# Encrypting home folder.

## dolphinaura

Om interested in encrypting my home folder for security reasons.

I have a few questions

a) is truecrypt the best transparent (i.e. little performance loss) encryption method?

b)is there a way to automatically decrypt as soon as I login through KDM (i.e. supplying correct password in KDM decypts home folder)

c) if not truecrypt, what encryption method should I use?

----------

## monsm

Not sure about other methods, but truecrypt will allow you to select algorithm to use.

The tradeoff as always with these things are between how secure against the performance.  More secure, more CPU goes to encrypt/decrypt, less secure, less CPU use.

So it will also then depend on what sort of hardware you have. Do some googling of algorithms and performance.

Mons

----------

## keba

I wanted to do something similar on my laptop to be safe in case of a theft. But because of performance, I was thinking about only encrypting 3 folders.

I want my emails and addressbook to be secure, as well as 1 folder with important files: .kde4/share/apps/kmail, .kde4/share/apps/kabc and a folder encrypted (where I'll put all files that are private)

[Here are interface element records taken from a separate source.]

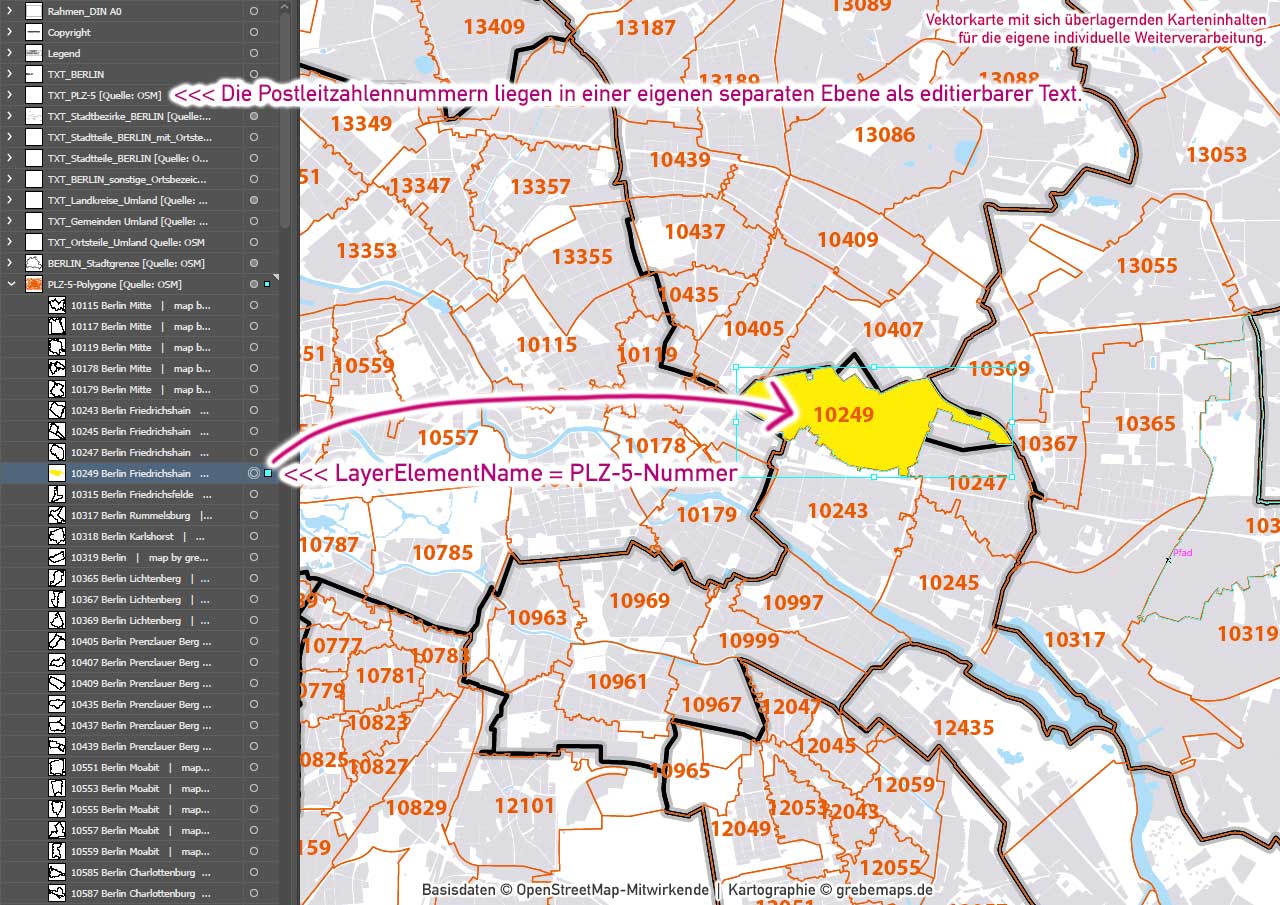Click the BERLIN_Stadtgrenze layer thumbnail
Screen dimensions: 1280x905
(33, 263)
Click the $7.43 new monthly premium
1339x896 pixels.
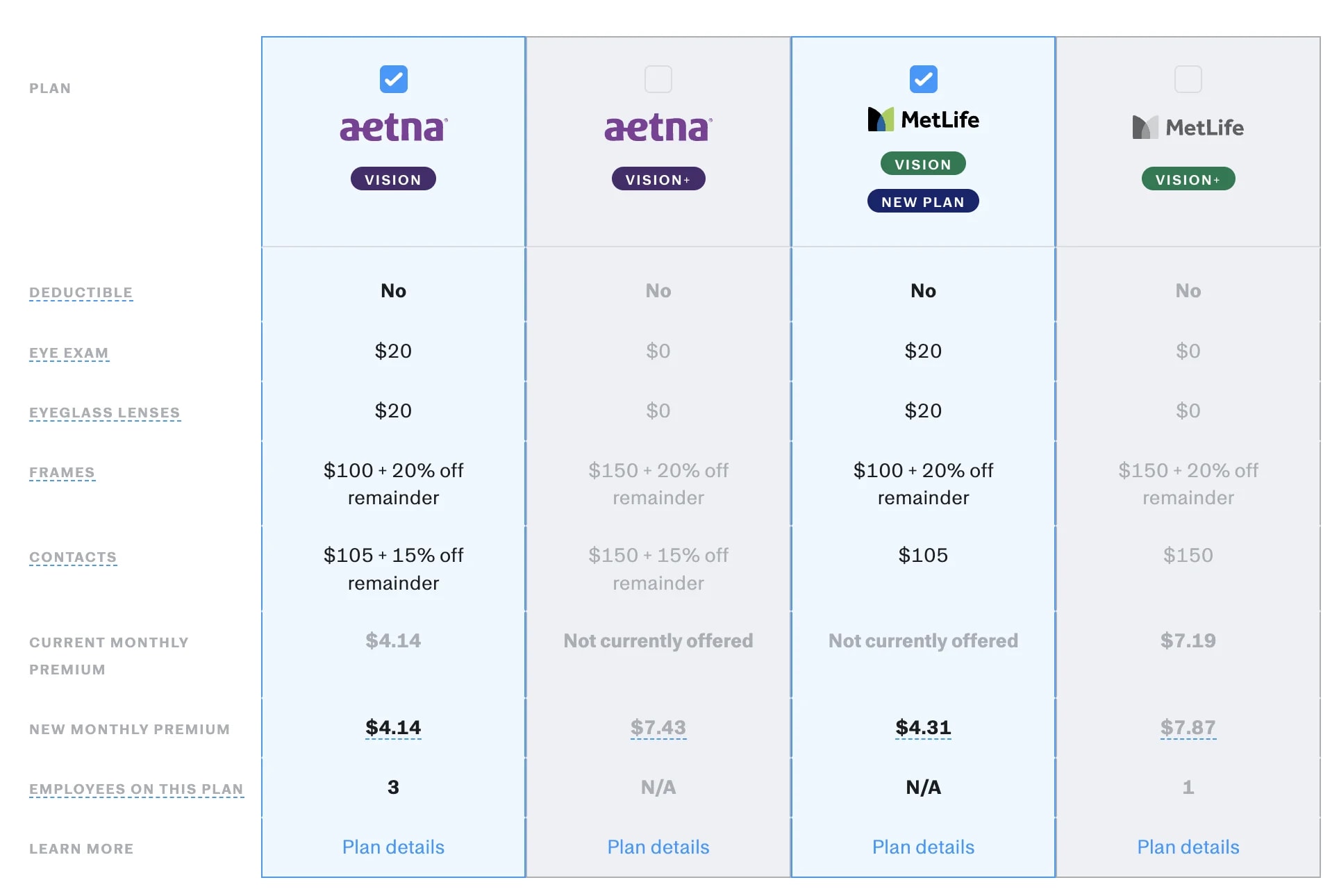[x=658, y=727]
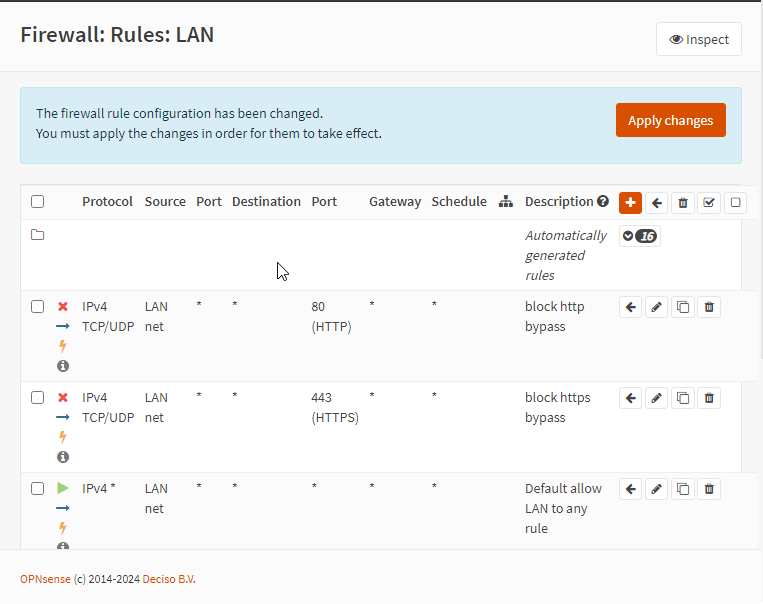Image resolution: width=763 pixels, height=604 pixels.
Task: Clone the block https bypass rule
Action: tap(683, 398)
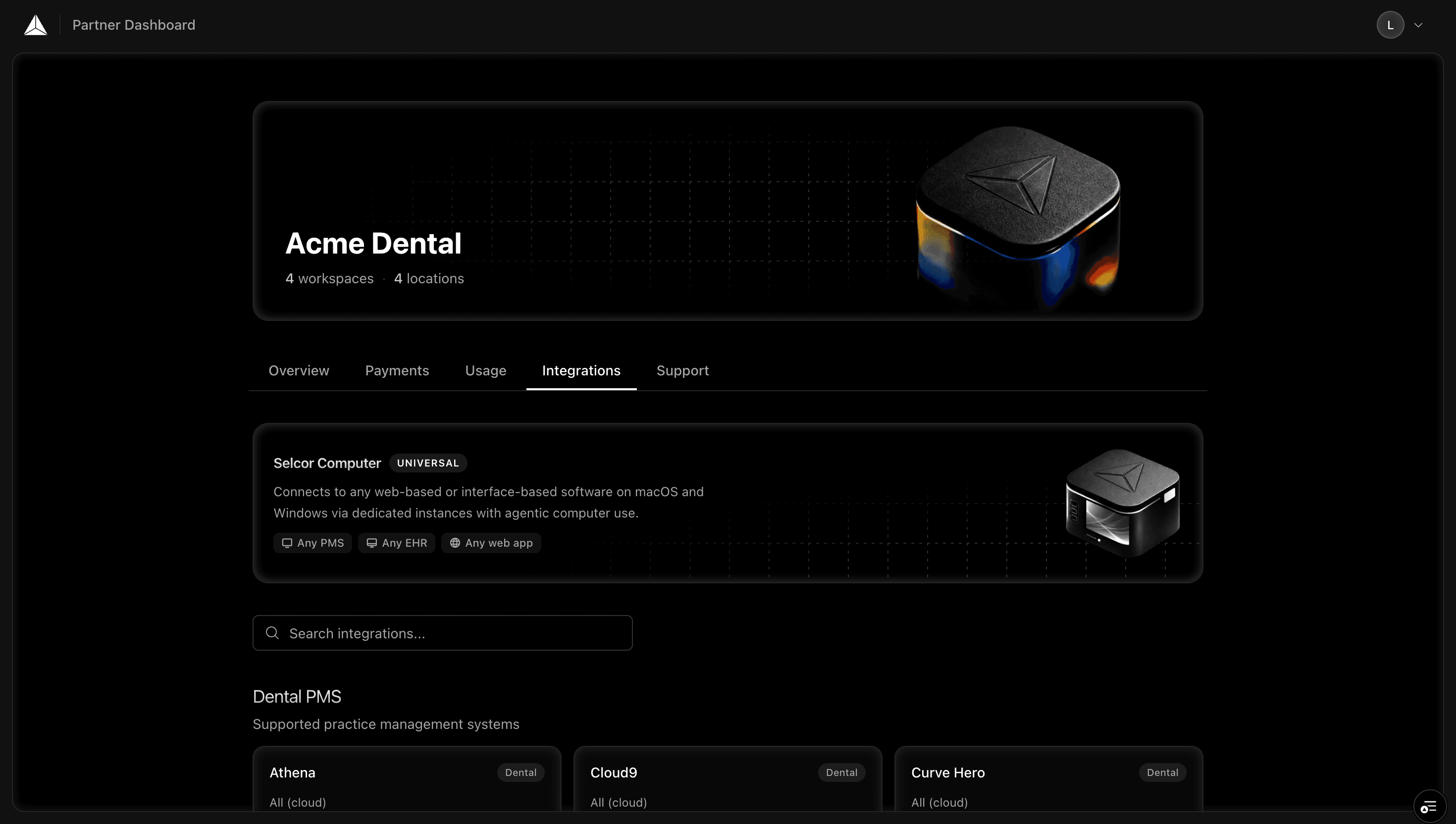The height and width of the screenshot is (824, 1456).
Task: Click the Dental badge on the Athena card
Action: [520, 772]
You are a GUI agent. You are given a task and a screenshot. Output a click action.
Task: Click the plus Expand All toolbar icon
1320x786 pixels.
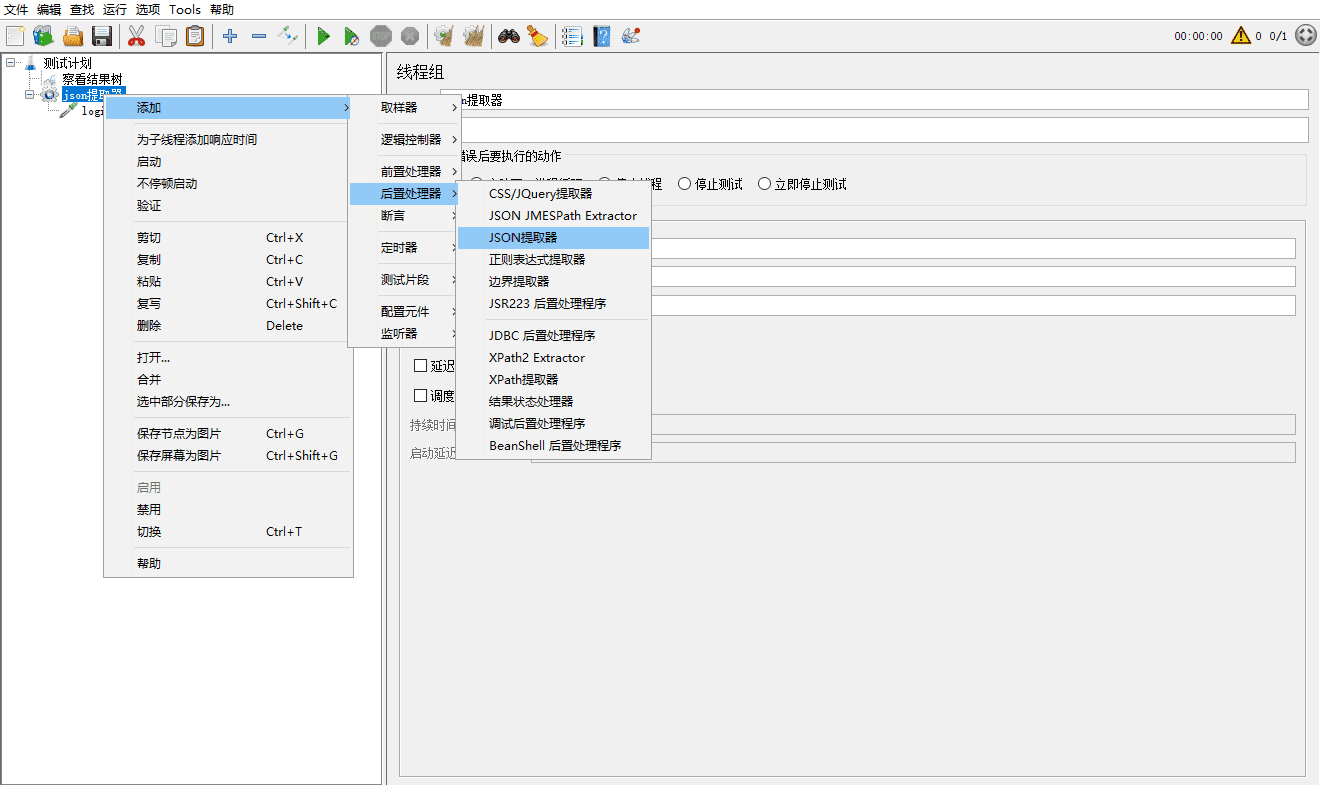coord(230,36)
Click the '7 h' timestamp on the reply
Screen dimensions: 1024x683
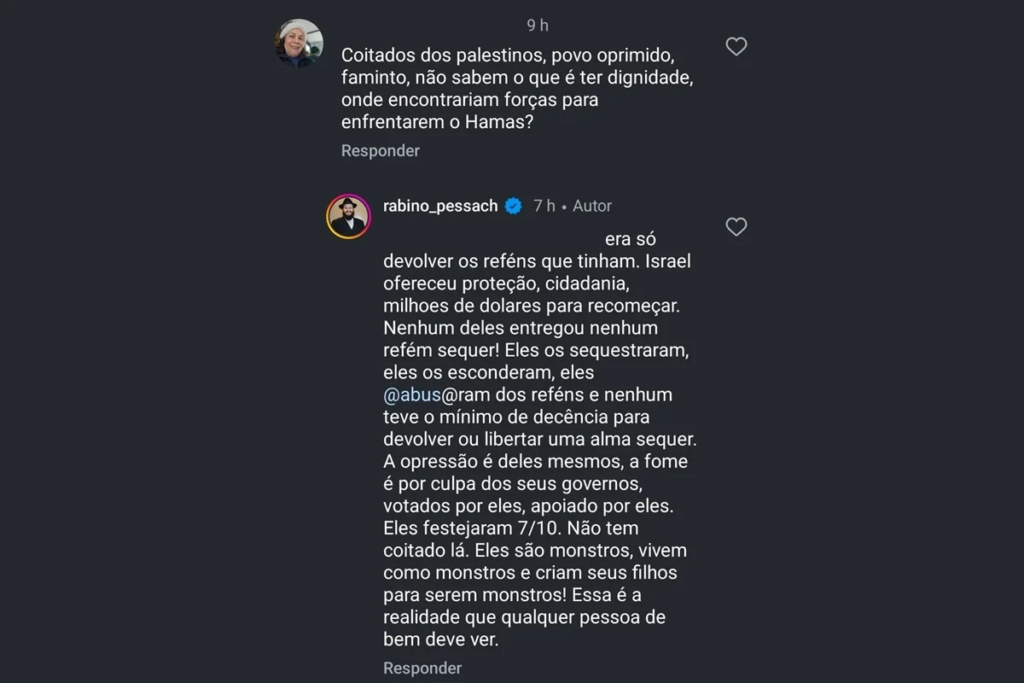pos(544,206)
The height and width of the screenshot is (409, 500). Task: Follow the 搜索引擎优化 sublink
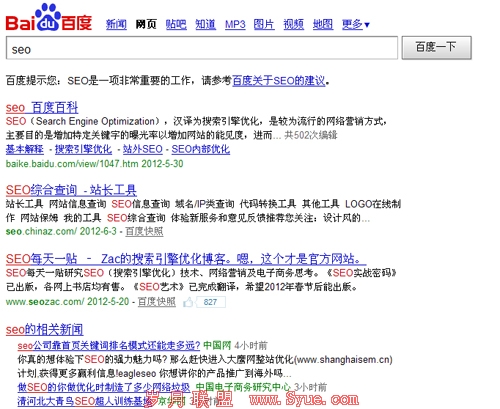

Now I'm not sure if this is possible, but I'd mount these 3 folders into another one, and instead of having the folders (like .kde4/share/apps/kmail), I'd have symlinks pointing to the mounted encrypted folder. Anyway, that's my plan, but I haven't tried it yet. I hope that gives you an idea... And I'm not entirely sure yet myself whether to use truecrypt or an encrypted partition with these files on it, using some other linux method.

----------

## forrestfunk81

I encrypted my partitions with cryptsetup-luks. You can find how-to's on the gentoo-wiki. To auto decrypt your partitions on login you can use sys-auth/pam_mount. Its also descripted in the wiki article. The wiki article is also about encrypting your root partition, but you can filter the importent stuff out.

----------

## dolphinaura

finally decided to do it with encfs.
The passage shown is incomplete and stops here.